Everyone in the US must reflect on the events at Charlottesville.
The protesters were Unite the Right, White Nationalists, also sometimes called Alt-Right. These people that hold the belief that nonwhite persons are inferior. The event began with a white national protest wanting to keep a confederate statue of Robert E. Lee in place. This article provides good context for the debate removing confederate statues. The event was rooted in hate and violence. This ideology has been around forever, but with the new presidency, they have been given a safer platform to share their harmful beliefs, which is why you have been hearing about this a lot recently.
It is important for you as an F1, J1 or H1B visa holder to be aware of these organizations so that you can be aware that they exist all throughout the country. Be aware of their message, and find a place where you can outlet your feelings on these difficult topics. Historically, many people who hold this ideology will also have xenophobic and anti-immigrant perspectives. Some of these people will be politicians.
Even though you are not voting in the US, your input matters and people want to hear your opinions. Read about alt-right politicians. Let your community know your feelings and experience.
There are many news sources that might be run or strongly influenced by white nationalist ideology. As an informed reader, it’s your job to evaluate your new source and judge their perspective. Often times, these sources will share false information about immigration and immigrants, and this could feel scary or hurtful. I encourage you to dig deeper on facts and not to rely on one news source.
As an F1, J1 or H1B visa holder, you are permitted to protest. If you are arrested, this could put your visa in jeopardy. So, if you protest, please be careful. When protesting make sure to have proof of your status available (copies or on your phone) in case you are questioned by the authorities.
If you want to join the conversation on Charlottesville and other national events or find a safe space to learn more about what is going on, find a local social justice organization. To find a good group, talk to your peers, do a google search, or contact your university’s inclusion office for suggestions.
According to the information that has been presented to US Universities by our SEVIS and Department of State Representatives, there is not currently a higher denial rate for F1 visas. So, it’s not currently more difficult to get an F1 visa, but that doesn’t mean fewer visas haven’t been issued this year.
Reminder: An F1 visa is a non-immigrant intent visa. This basically means you have to show that it’s not your long-term plan to immigrate to the US (ie, become a permanent resident/get a green card). So even if that might be your plan, in your appointment, you want to prove your plan to return to your home country.
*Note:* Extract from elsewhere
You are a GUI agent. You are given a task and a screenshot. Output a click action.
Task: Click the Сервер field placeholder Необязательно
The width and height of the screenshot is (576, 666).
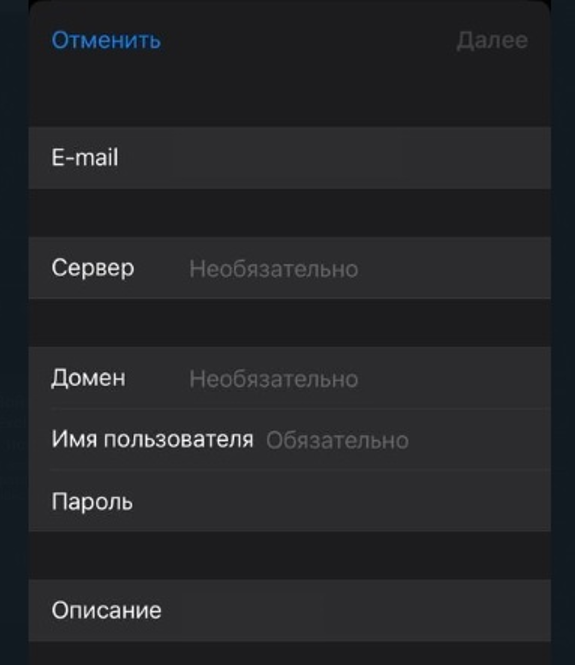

Until then, do not let the current atmosphere surrounding US immigration drive you crazy. The current and constant conversation Trump is having surrounds immigration, and F1 is a nonimmigrant intent visa. So, mentally separate your nonimmigrant intent situation from immigration chatter and go for your interview.
“Recent history shows that some of those who have entered the United States through our immigration system have proved to be threats to our national security. Since 2001, hundreds of persons born abroad have been convicted of terrorism-related crimes in the United States.”
What you need to know
The ban relates to those from the following countries:
Iraq has been removed from the ‘list, ‘ but all interviews for visas will be conducted and examined for any terrorist ties
Arrivals for refugees have been temporarily paused
Applicants from the countries above can prove a valid connection to the United States in order to obtain a visa (connections include, school invitation letter, family ties, work, etc. — so, I’m going to get my PhD here’s my I-20, and acceptance letter should be valid; I’m going to NYC for vacation = invalid)
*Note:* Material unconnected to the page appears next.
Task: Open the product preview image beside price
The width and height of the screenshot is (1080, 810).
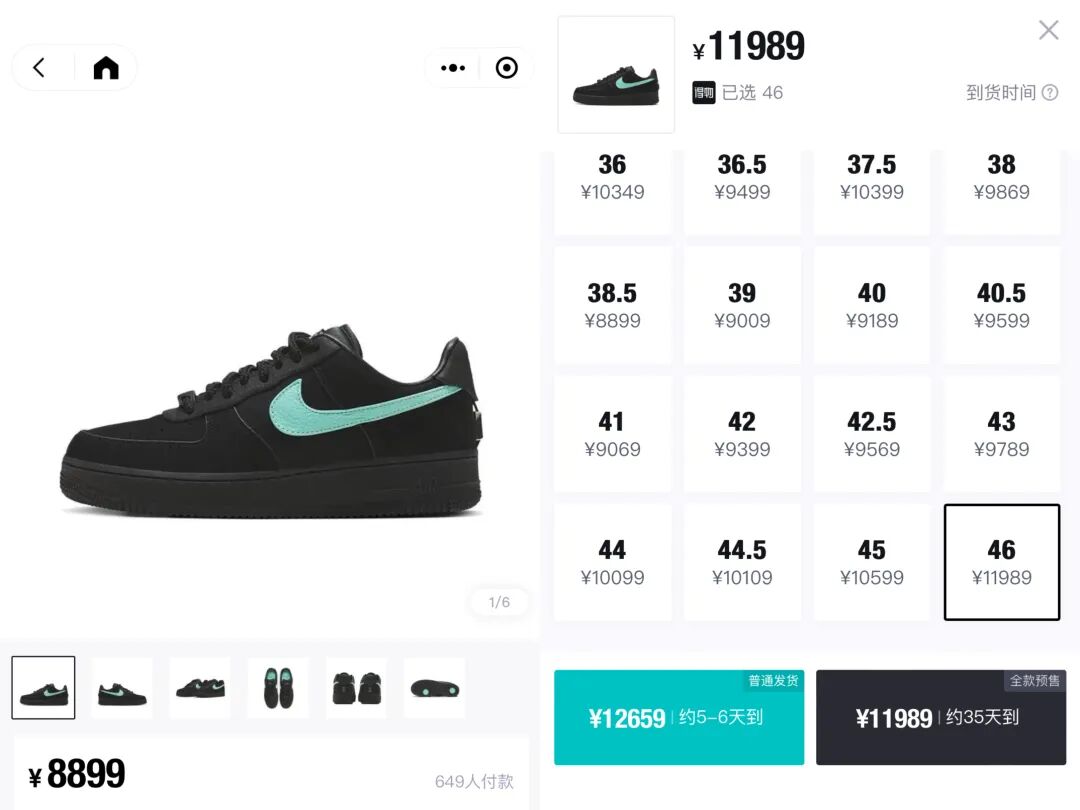Action: 616,74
If you are from one of the above-listed countries and find trouble in entering the US, you can apply for a waiver from Customs and Border Protection to issue a visa. For more information on the waiver, read the Executive Order
This is in regards to people entering the US, so if you are from one of these countries and you are in valid status, as long as you maintain your valid status, you should not worry yourself with deportation. If you are concerned because your status is expiring, your passport is expiring, you must travel, or something else, discuss it with your school or employer.
I’m not from one of the countries listed in the ban, what do I need to know?
Technically, this ban should not impact your entry to the US.
There is currently not a discussion to expand the list of countries.
Despite the conflicting messages out there, this isn’t a ‘Muslim ban.’ So, if you identify as Muslim and you feel like this is directed at you, remember what is written in the law is a prevention of those from the countries listed above who do not currently have ties to the US, not based on someone’s religious beliefs. If you believe you have experienced religious discrimination in your entry to the US, you should talk to a lawyer.
Remember the reason for the ban listed at the top? If that doesn’t apply to you, then technically the ban isn’t directed at you.
If this, in general, feels like it’s directed at you, think about how it’s not:
At port of entry,/in your personal records prove your legal status in the US (I-20, DS-2019, H1B approval notice)
Have documents that show your purpose in the US — Are you studying, doing an exchange program, working? Get your transcript, a bill showing you are paying tuition, a letter from your hosting department, or a letter from your employer. If you are on OPT, carry your EAD card, your I-20 and a letter from your employer.
If you are still concerned, check with your school or employer. If you are on F1 or J1, your school can update you on your status. If you are on H-1B, those who filed your petition (either your company itself or a lawyer working for your business) can help you check your status.
There is no need to consistently check your status, rarely significant changes happen overnight. Check in with your school or employer before any changes occur — taking a vacation/term off, graduation, ending your program/visa, etc.
I hope that this information provides you with a clear picture of this situation. With very skewed information floating around, often times universities will provide unbias updates on current immigration news. Universities have a vested interest in making sure you are permitted to stay in the US and also enter the US (you coming to school = money, diversity, global perspective, more students, etc. we would be nothing without our international populations!), so use your International Student, Scholar, and Faculty office for information.
This situation is incredibly stressful, and it can be helpful to discuss this topic and others with peers and other resources.
This has not yet taken place, Trump just gave support for this bill
This is called the RAISE Act
The general purpose is to award foreign nationals based on skills and language ability rather than family based petitions and if someone is physically present in the US.
How does this impact you?
As of right now, it doesn’t so much. It’s just another relatively controversial bill supported by the administration.
What is probably most effective is to read about the RAISE Act, develop an opinion and discuss with your peers. With much misinformation floating around, the best thing you can do is be informed and help inform others.